Up to that point, deputies hadn’t returned fire, according to the sheriff. Instead, he said they tried to deescalate the situation and stepped into the line of fire to throw a cellphone into the house in hopes of ending things peacefully.

“The 14-year-old comes out of the garage with a pump shotgun, levels it at deputies and despite warnings to drop it, she walked back into the garage, she comes back a second time, and that’s when deputies opened fire after taking multiple rounds,” Chitwood said.

Chitwood described himself as furious when talking to reporters on the scene, and he laid a lot of blame for the attack on the juvenile justice system as well as the foster home itself.


“The brainiacs in Tallahassee, they want to do this restorative justice stuff. They need to take a deep look and say, ‘Something’s not right here,’ because where the rubber meets the road, these kids are killers. They’re capable of killing. This juvenile citation (expletive) that you hear from these faith groups, they need to worry about what’s going on in the pulpit in their church, not worried about what’s going on on the (expletive) streets when you have 14-year-olds and 12-year-olds arming themselves,” Chitwood said.

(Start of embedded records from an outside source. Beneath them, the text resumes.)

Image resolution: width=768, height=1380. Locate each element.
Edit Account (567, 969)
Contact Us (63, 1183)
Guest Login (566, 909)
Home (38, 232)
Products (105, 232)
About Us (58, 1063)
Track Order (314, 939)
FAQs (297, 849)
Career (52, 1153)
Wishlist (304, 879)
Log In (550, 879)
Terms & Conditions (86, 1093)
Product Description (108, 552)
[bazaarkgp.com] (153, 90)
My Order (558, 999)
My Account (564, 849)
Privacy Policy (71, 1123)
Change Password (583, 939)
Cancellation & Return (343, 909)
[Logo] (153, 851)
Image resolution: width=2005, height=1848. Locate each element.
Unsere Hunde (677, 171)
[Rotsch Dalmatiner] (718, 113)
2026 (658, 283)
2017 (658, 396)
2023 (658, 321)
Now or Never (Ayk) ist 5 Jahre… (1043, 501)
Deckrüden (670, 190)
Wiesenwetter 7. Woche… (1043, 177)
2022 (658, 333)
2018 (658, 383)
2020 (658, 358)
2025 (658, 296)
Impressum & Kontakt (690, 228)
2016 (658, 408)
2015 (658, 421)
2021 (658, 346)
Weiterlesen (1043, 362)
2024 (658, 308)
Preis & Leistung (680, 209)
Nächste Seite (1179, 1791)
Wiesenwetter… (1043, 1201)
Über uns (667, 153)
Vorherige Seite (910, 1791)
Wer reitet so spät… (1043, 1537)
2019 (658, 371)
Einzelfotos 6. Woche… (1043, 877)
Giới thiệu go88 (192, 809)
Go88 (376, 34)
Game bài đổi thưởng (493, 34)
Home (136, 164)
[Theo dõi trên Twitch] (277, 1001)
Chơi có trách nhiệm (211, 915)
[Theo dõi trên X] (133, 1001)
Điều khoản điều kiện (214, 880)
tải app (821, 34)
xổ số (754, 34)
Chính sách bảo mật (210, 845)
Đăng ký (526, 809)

He said facilities like Florida United Methodist Children’s Home aren’t equipped to handle some of these children. He also noted that a security guard was beaten to death there earlier this year. He called the home “a complete failure,” adding that deputies have been called there 289 times in the past year.

289 times in a twelve month period? Frankly, that’s newsworthy in and of itself, and the fact that a security guard was beaten to death by a 14-year old at the facility back in April is incredibly disturbing.

At the very least, this incident should prompt an investigation into the foster care facility, but it should also lead to a larger discussion about the juvenile justice system and whether or not its actually doing anything to rehabilitate young offenders. We’re seeing a rise in juvenile crime in many parts of the country, from the D.C. suburbs to the city streets of Chicago, where juveniles are being arrested in greater numbers for violent crimes ranging from carjackings to murder. A large part of the reason why we’re seeing more underage criminals is because the juvenile justice system is awfully light on ensuring justice; there are few consequences for even the most heinous crimes. The current system isn’t working, and the sheriff is right to call for some changes.